I'm noticing an intermittent issue with our Memcached session handler. The error that occurs is:

Unknown: Failed to write session data (memcache). Please verify that the current setting of session.save_path is correct.

Notes:

  • It seems to be an intermittent issue that occurs 5 or 6 times a day to various users.
  • Memcached is not localhost. i.e. It's on a different server than the web server.
  • I'm using the Memcache extension (as opposed to the MemcacheD extension).
  • I'm using the tcp prefix. If you look at this question, you'll see that the "fix" was to put tcp:// a prefix if you're using the Memcache extension.

My php.ini settings:

session.save_handler = memcache
session.save_path = "tcp://64.233.191.255:11211"

Note that I've also used:

session.save_path = "tcp://64.233.191.255:11211?persistent=1&weight=1&timeout=1&retry_interval=15"

But it doesn't seem to matter.

Checked the memcached.log file, where I found the following error:

Failed to write, and not due to blocking: Connection reset by peer.

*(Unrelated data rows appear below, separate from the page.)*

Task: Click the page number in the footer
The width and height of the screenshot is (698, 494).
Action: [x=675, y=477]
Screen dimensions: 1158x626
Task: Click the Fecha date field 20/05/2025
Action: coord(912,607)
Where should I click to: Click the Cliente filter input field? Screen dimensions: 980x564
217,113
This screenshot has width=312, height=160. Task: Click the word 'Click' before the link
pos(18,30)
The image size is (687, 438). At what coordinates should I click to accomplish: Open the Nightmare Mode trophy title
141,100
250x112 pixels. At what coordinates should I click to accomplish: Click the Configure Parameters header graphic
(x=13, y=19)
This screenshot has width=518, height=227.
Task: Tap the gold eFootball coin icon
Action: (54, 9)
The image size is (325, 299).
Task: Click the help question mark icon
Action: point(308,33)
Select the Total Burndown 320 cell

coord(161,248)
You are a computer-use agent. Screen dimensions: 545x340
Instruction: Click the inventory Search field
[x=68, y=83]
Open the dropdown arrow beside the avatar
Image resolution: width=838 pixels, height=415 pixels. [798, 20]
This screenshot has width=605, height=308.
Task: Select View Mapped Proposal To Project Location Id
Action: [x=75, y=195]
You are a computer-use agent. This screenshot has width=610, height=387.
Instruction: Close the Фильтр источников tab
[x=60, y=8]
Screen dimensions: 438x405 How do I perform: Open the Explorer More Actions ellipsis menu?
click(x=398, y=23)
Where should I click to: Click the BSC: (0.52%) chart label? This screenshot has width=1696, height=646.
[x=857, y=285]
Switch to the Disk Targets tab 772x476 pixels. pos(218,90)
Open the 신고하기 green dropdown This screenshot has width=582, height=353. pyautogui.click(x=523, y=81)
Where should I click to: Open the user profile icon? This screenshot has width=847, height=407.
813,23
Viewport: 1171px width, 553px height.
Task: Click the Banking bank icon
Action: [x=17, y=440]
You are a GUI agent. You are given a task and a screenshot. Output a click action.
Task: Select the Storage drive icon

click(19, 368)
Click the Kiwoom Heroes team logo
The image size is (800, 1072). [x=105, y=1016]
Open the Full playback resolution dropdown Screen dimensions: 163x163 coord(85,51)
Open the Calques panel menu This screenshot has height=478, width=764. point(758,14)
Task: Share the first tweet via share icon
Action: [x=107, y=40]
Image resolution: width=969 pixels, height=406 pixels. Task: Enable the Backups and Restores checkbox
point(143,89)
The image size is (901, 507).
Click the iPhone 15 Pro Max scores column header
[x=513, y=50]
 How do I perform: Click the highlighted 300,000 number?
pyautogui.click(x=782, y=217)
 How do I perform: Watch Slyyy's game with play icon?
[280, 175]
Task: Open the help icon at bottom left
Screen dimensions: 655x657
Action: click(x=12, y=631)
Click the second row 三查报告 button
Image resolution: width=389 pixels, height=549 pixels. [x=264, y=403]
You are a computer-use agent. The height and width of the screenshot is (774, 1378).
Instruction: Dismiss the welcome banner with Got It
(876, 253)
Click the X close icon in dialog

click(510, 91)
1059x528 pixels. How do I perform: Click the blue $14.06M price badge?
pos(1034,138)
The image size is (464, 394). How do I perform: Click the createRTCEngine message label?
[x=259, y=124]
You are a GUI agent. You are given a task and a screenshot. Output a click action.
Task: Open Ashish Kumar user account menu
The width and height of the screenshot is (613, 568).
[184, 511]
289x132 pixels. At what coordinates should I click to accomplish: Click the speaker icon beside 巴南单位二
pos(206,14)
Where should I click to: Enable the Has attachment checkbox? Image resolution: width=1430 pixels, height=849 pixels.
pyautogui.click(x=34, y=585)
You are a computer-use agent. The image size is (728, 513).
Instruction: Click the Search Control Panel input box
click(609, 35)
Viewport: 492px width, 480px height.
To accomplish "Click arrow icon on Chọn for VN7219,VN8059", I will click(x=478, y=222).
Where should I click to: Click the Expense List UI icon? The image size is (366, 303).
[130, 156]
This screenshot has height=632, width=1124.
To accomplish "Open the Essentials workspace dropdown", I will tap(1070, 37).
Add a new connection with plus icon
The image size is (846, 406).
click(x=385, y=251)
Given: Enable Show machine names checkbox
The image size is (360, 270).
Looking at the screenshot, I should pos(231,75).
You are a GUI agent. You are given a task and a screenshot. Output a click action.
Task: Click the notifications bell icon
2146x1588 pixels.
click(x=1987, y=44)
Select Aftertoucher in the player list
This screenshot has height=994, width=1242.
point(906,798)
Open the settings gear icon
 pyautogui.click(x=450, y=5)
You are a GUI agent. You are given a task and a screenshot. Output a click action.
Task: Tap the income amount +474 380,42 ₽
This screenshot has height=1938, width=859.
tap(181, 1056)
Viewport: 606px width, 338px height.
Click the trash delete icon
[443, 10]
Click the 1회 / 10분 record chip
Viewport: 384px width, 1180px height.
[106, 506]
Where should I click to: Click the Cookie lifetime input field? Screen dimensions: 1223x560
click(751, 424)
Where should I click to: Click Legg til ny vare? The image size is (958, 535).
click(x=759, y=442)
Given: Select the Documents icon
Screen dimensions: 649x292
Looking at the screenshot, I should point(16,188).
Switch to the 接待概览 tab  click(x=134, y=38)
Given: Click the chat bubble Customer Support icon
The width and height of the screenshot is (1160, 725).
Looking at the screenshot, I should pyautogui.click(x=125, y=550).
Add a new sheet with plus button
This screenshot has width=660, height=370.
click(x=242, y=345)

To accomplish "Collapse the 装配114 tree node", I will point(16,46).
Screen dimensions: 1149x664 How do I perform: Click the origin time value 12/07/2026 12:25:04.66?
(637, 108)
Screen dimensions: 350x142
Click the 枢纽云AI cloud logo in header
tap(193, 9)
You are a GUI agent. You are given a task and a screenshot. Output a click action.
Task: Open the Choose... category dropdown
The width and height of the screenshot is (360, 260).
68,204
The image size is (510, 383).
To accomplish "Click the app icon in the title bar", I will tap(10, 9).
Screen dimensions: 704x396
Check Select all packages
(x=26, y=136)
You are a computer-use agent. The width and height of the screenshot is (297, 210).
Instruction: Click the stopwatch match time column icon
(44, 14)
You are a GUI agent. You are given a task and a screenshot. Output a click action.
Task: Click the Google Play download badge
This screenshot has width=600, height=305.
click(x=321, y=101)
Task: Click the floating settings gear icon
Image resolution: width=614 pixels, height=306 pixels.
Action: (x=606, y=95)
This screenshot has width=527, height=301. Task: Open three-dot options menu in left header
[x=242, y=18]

Note: This particular error occurs at least once, at the same time (01:07AM), everyday. It will then occur sporadically throughout the day.

1
Have you checke log files of the memcache server at the times where the errors appeared in logs of web server? looks like a connection problem. Maybe because of load peek? - hek2mgl
I would go for network issues. Some cron jobs on memcache machine? Temporary high network load? - Paweł Spychalski
@PawełSpychalski Yep. There are cron jobs on the machine. We have a DB backup running at midnight. However, the machine has a lot of cores and it regularly sees loads of 4.00+ 1:09AM would be very low peak. - Wayne Whitty
@WayneWhitty still, something is happening at 1:09AM what is causing those network problems. Are you sure none of crons is not restarting memcache or doing smth nasty? - Paweł Spychalski
what is the timeout setting for your server on tcp level? maybe it's just not the memcache server itself but a script that runs longer as expected due to slow db responses and times out. Like at a point, where you are waiting for a db reply and writing that to your memcache afterwards, but the connection already timed out at this point - MatthiasLaug

1 Answers

2
votes

Maybe you're running out of filehandles? Perhaps the backups make your machine swap, resulting in slower responses, meaning more concurrent connections to the memcached process resulting in a stampeding hurd.